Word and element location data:
++++++++++
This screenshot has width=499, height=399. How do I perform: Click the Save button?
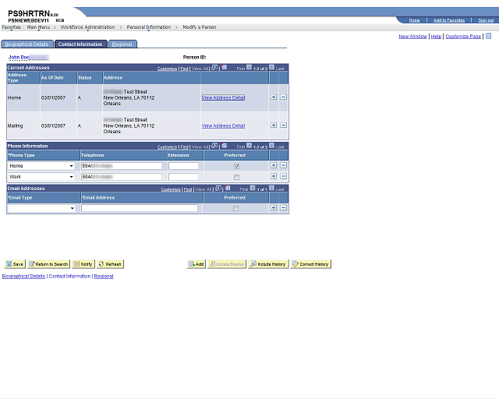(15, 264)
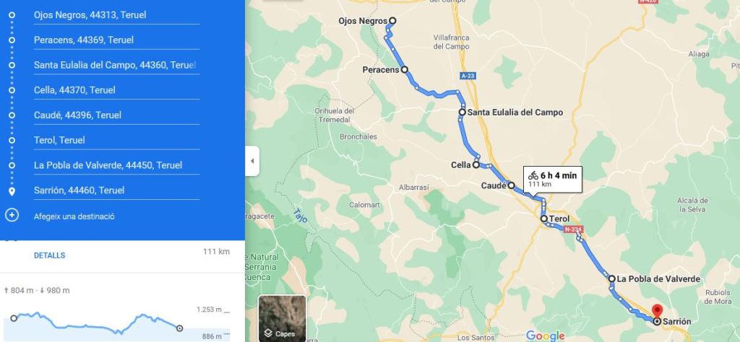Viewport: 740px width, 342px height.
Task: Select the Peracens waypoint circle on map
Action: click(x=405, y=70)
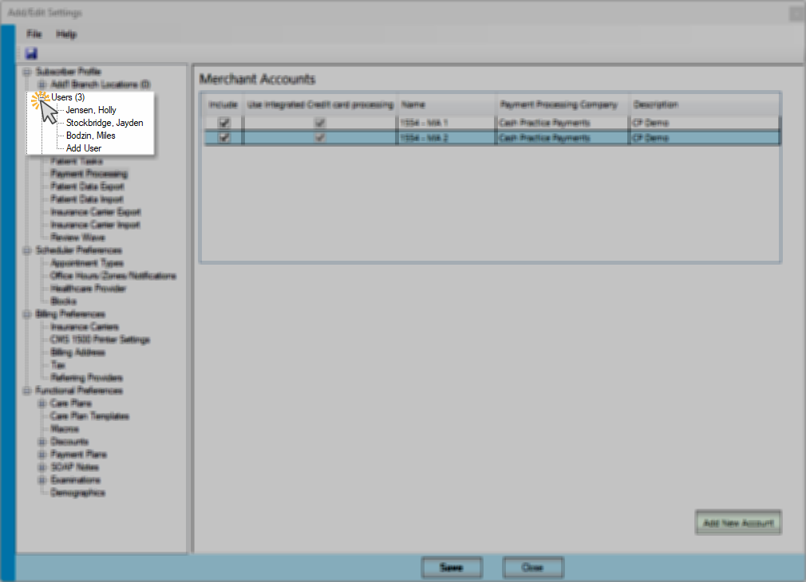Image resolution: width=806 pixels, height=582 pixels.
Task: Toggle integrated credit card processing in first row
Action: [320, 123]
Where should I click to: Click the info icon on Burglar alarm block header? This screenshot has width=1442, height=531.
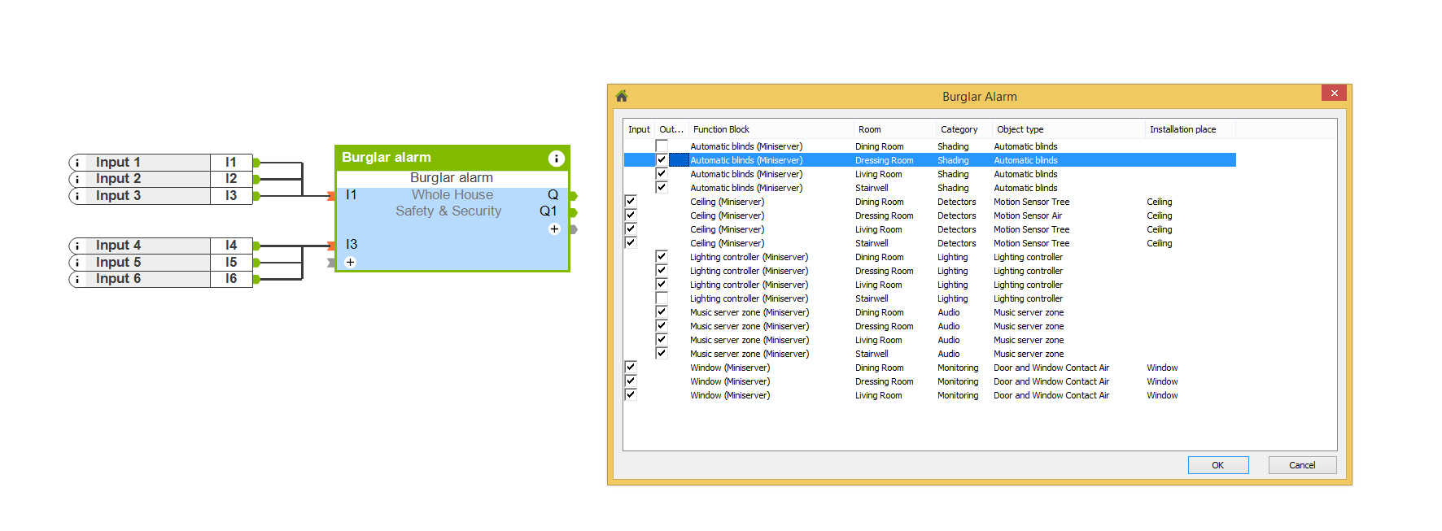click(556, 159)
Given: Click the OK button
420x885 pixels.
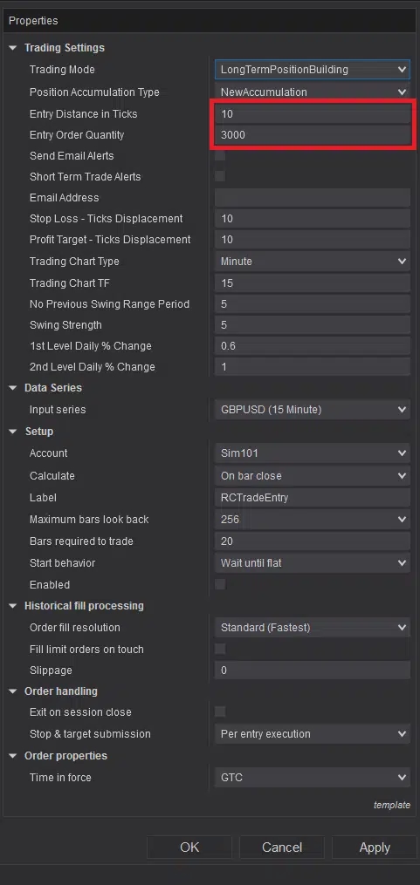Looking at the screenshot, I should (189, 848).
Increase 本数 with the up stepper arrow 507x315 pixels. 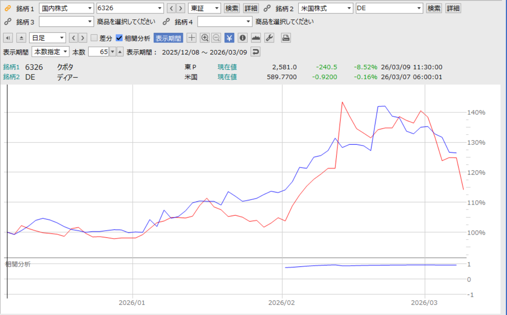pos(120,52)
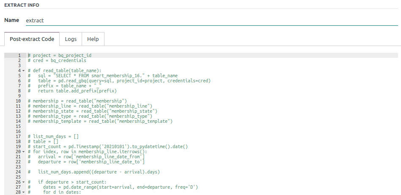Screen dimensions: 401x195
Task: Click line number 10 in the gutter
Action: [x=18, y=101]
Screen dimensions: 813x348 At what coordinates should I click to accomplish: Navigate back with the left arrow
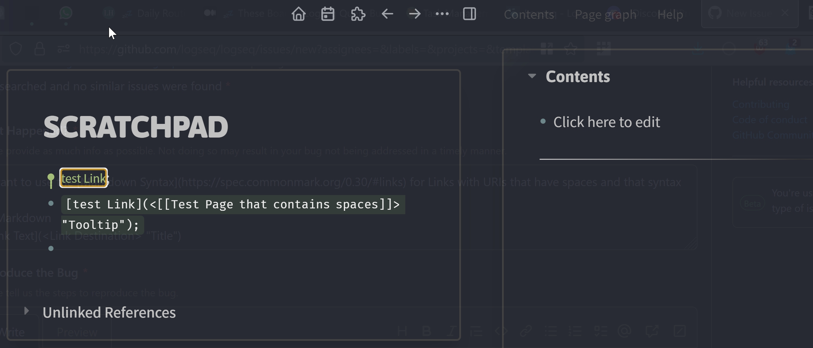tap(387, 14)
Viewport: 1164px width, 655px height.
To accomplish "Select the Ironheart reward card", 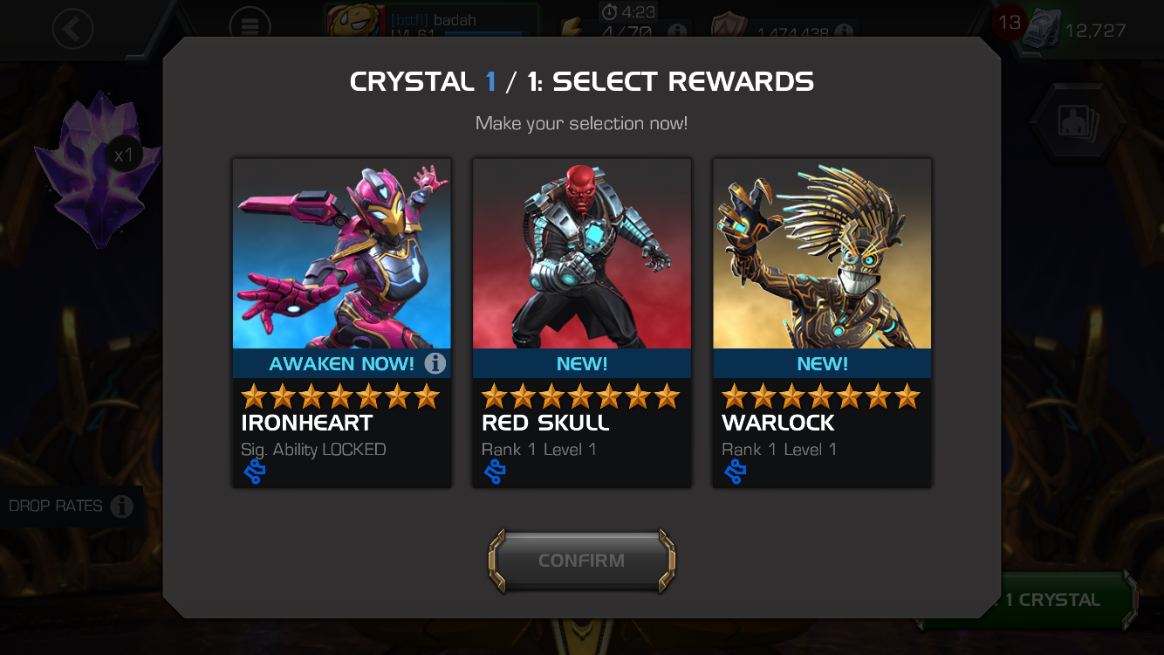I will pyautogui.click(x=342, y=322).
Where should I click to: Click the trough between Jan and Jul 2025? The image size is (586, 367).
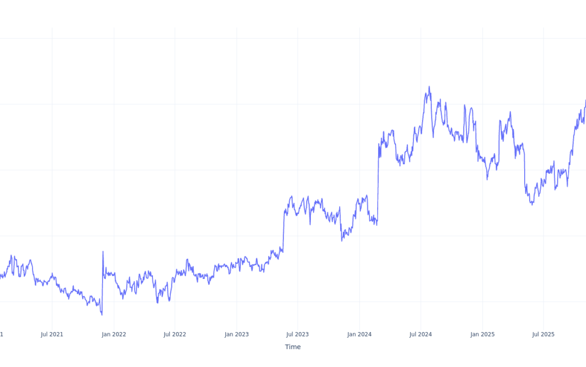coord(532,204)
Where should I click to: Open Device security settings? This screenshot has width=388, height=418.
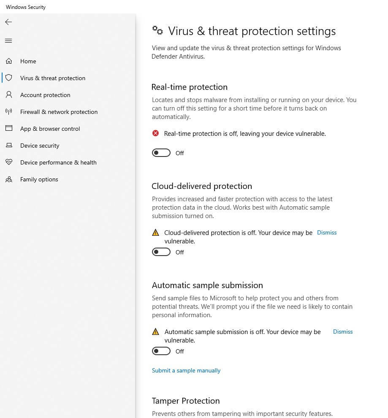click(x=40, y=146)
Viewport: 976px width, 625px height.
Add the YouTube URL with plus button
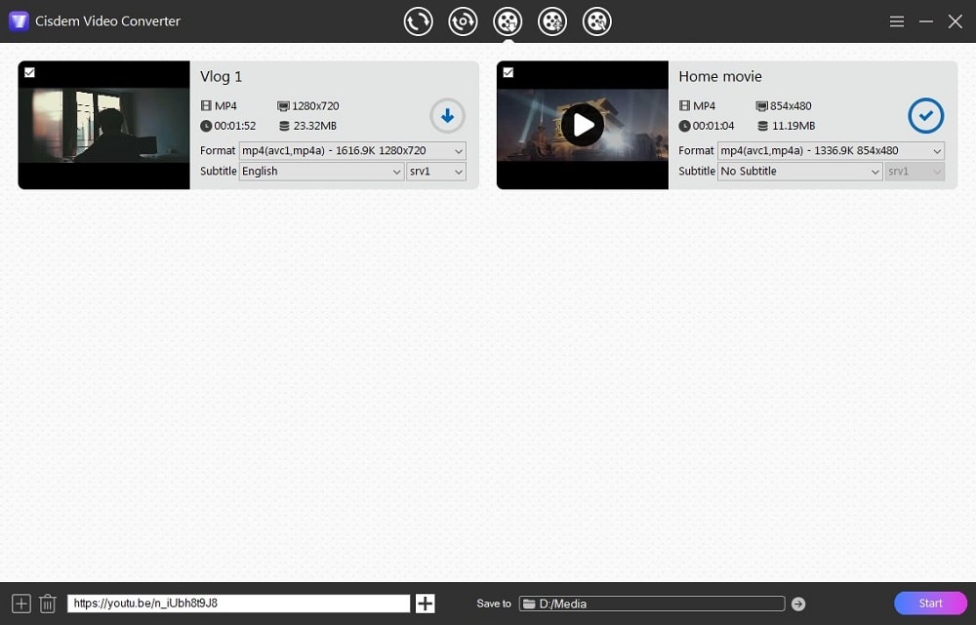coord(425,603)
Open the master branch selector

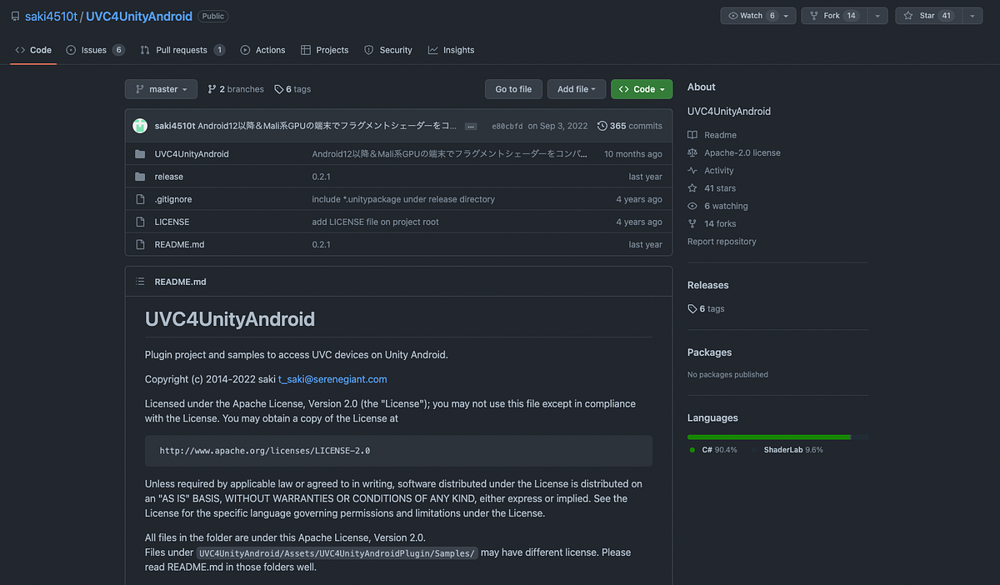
++++++++++
Tally the lines of the material that contain the string "Where", matching case exactly, and give only the number.

3